Phoenix books

References are a rich opportunity to create data objects from an article's page content

Last updated: 2022-12-16 by APaskulin (WMF)
Status: v1 published May 2021

Overview

Work we did before

As an initial prototype, we built a structured content store (aka knowledge store) as a “mid tier” between a content source (in this case, Simple English Wikipedia) and consumers. The video linked below shows the demo site we created.

The goal was to build

A tiny, experimental modern platform
that can serve collections of knowledge
created from multiple trusted sources (although we only used one source, more could be added using the same patterns)
to many product experiences and other platforms.

The easiest way to familiarize yourself with it is to read the summary, watch the video and peruse the repository.

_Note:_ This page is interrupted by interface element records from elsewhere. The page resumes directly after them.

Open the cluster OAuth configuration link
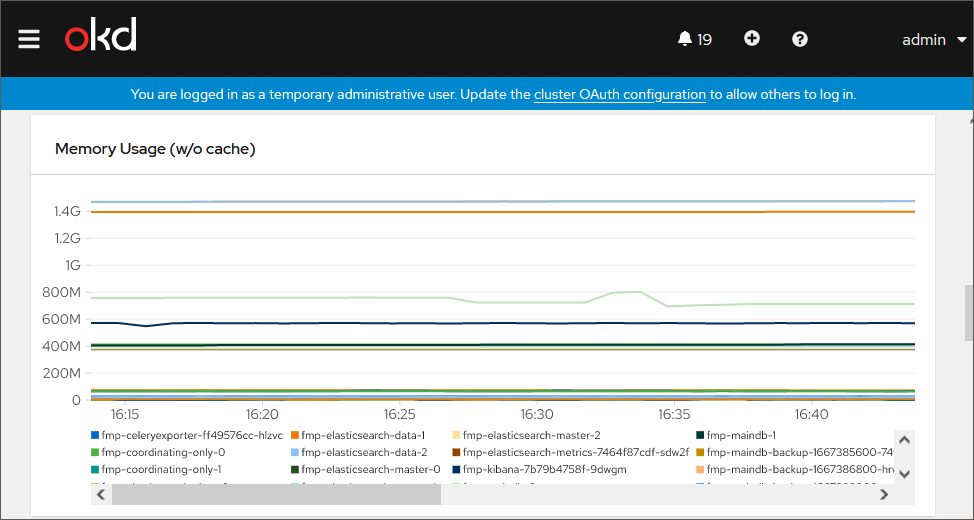The image size is (974, 520). [x=620, y=95]
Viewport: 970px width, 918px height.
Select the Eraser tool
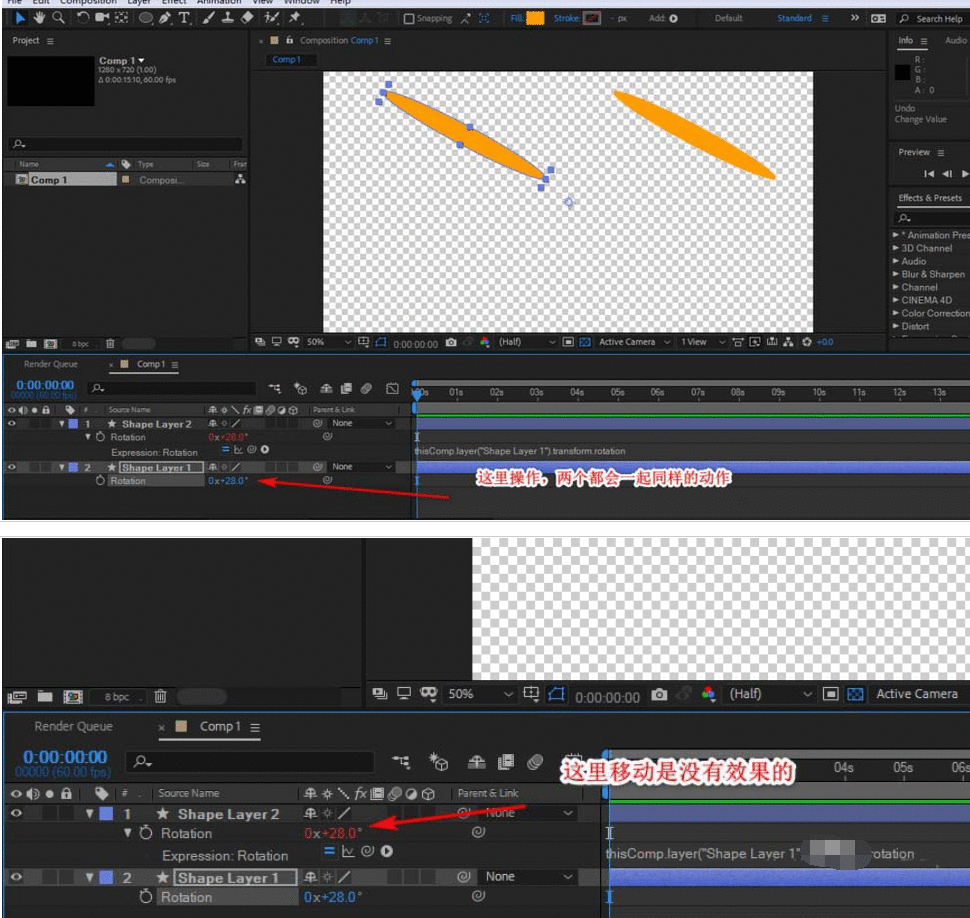[247, 18]
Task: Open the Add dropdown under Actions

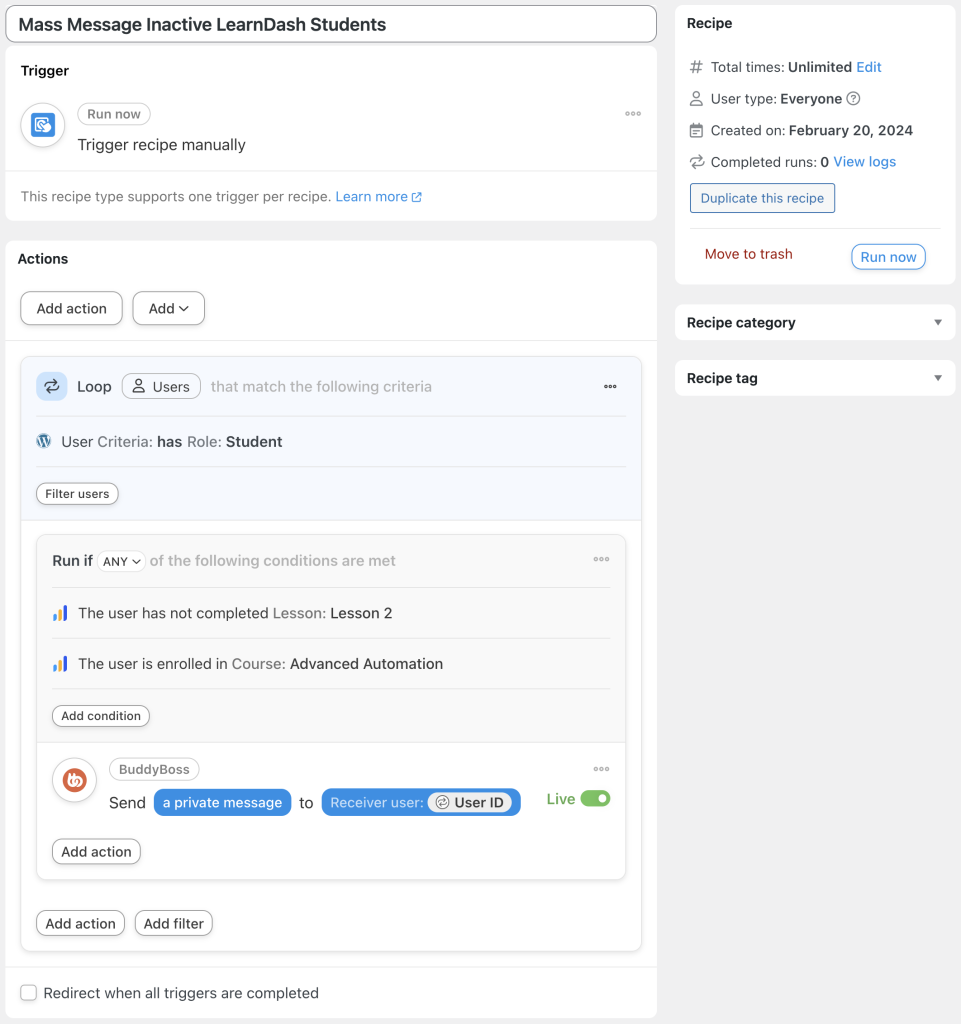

Structured content summary
- Model
- Video
- Repo

Why references?

References (aka citations) are a rich opportunity to create data objects from an article's page content. We could, for example, interrelate books with the pages and subjects they reference. At the moment, references are a wikitext list at the bottom of pages. (And are formatted differently across the ecosystem.) For example, w:Albert_Einstein#References

Distributed as data, they could be used to display content as rich content.

References future ideas
Event storming overview (we asked people to model how the current editing process works)

What we’ll do

We will make a first attempt at untangling references … beginning with books that are referenced on Simple English Wikipedia. There are questions we’ll need to answer together as we go. We can use as much of the previous work as we’d like.

At a high-level, we will:

Get an article from Simple English Wikipedia
Break it down into parts (sections and citations)
Structure it according to the canonical data model (we’ll add a structure for books as citations)
Save it to the knowledge store (S3) as data objects interrelated by hypermedia links (aka a graph)
Import the topics associated with those objects from the previous knowledge store
Associate book with page and topic(s) in elastic search (lots to talk about here)
Repeat for all articles
Add a query language (GraphQL) on top and configure it to return
- Books associated with a page or section (TBD which level we associate)
- Books associated with a topic
- A single book (TBD: how would you find it?)
Consider how this might also help the editing process (see models above)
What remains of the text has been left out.